> [PROBLEM REQUIREMENTS]: Please, in the data that follows, copy exactly the lines from the line with "Go back to Soccer breadcrumb" through the last one, both included. Do not include pictures.

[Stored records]
▼

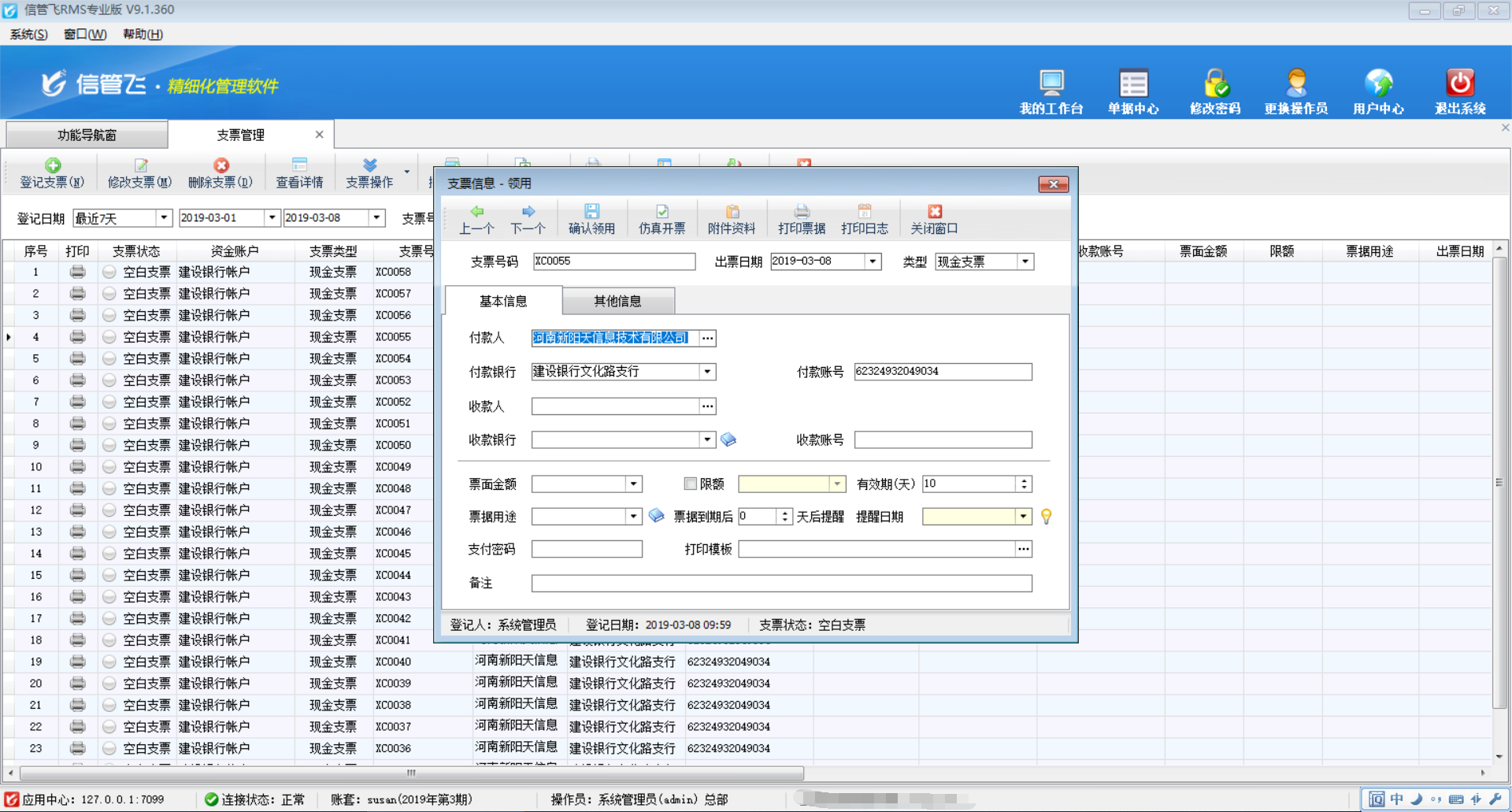Open the 类型 现金支票 dropdown
The width and height of the screenshot is (1512, 812).
(1025, 261)
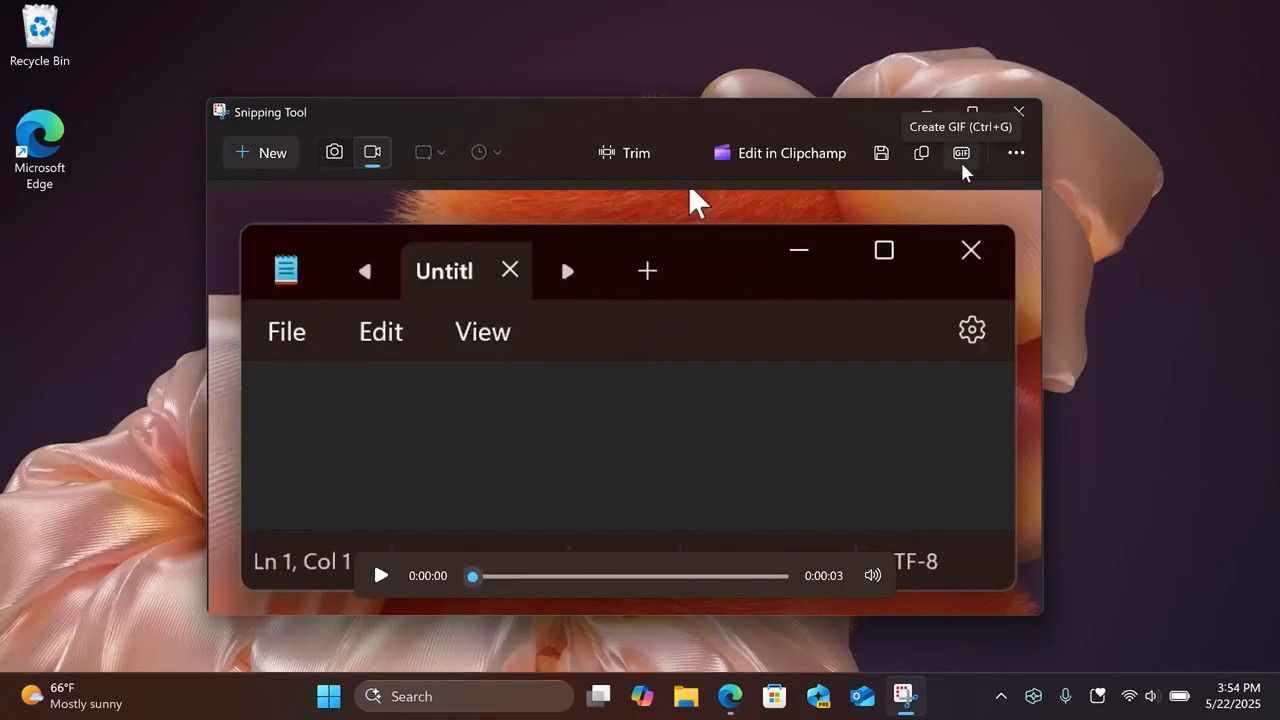The width and height of the screenshot is (1280, 720).
Task: Show hidden icons in the system tray
Action: click(1001, 696)

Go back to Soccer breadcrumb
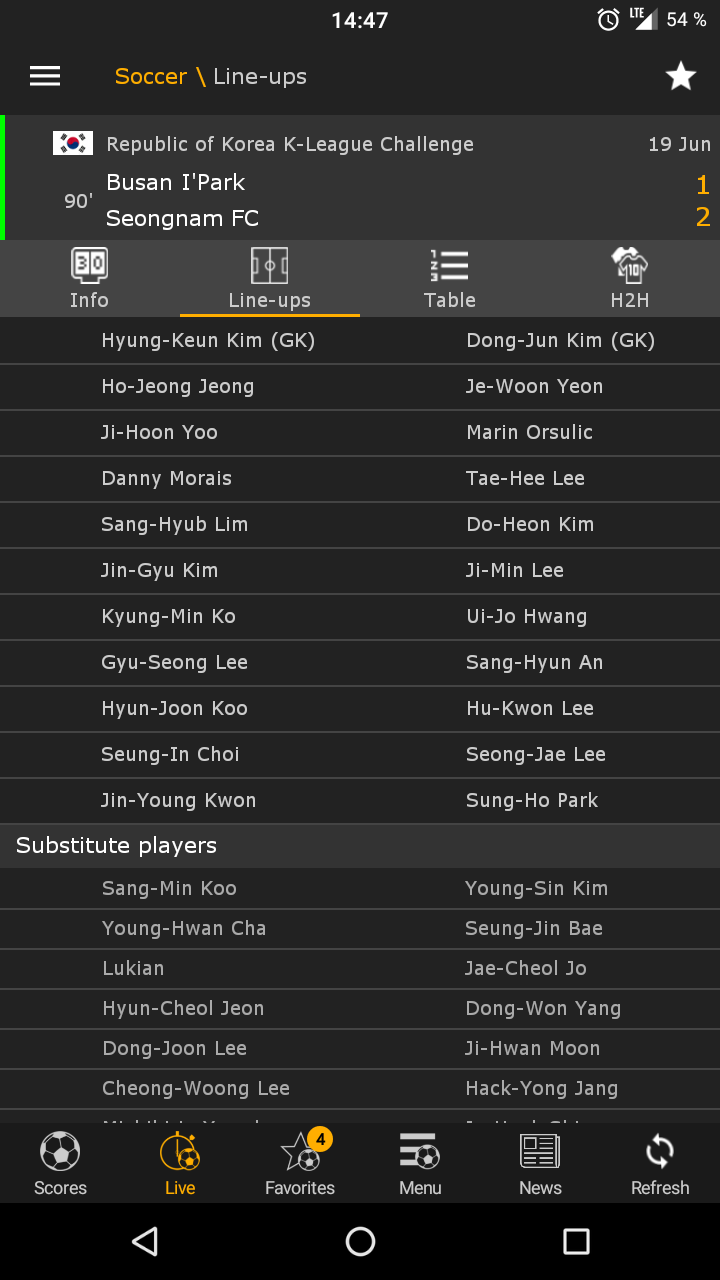(x=151, y=76)
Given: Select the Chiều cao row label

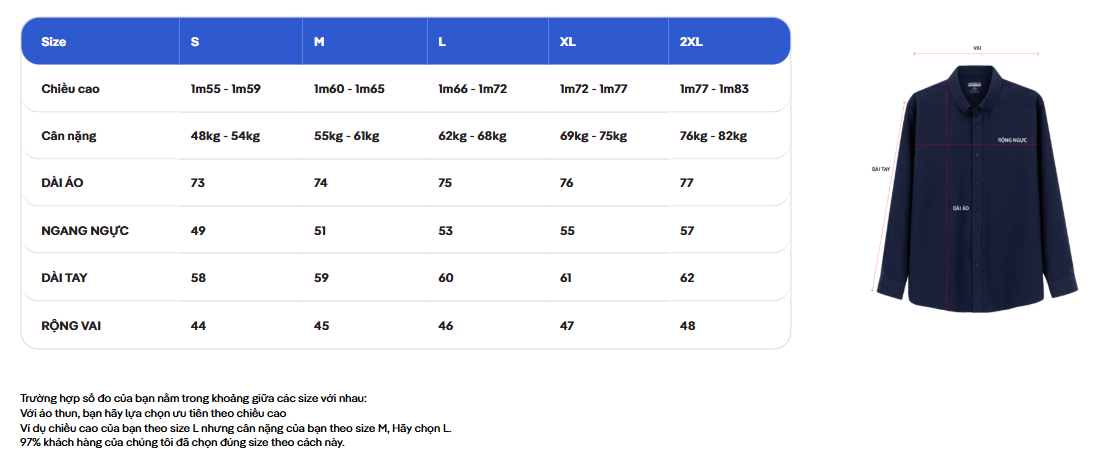Looking at the screenshot, I should tap(75, 89).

▲

> [OUTPUT]:
Go back to Soccer breadcrumb
(x=151, y=76)
Given: Select the Chiều cao row label

Looking at the screenshot, I should tap(75, 89).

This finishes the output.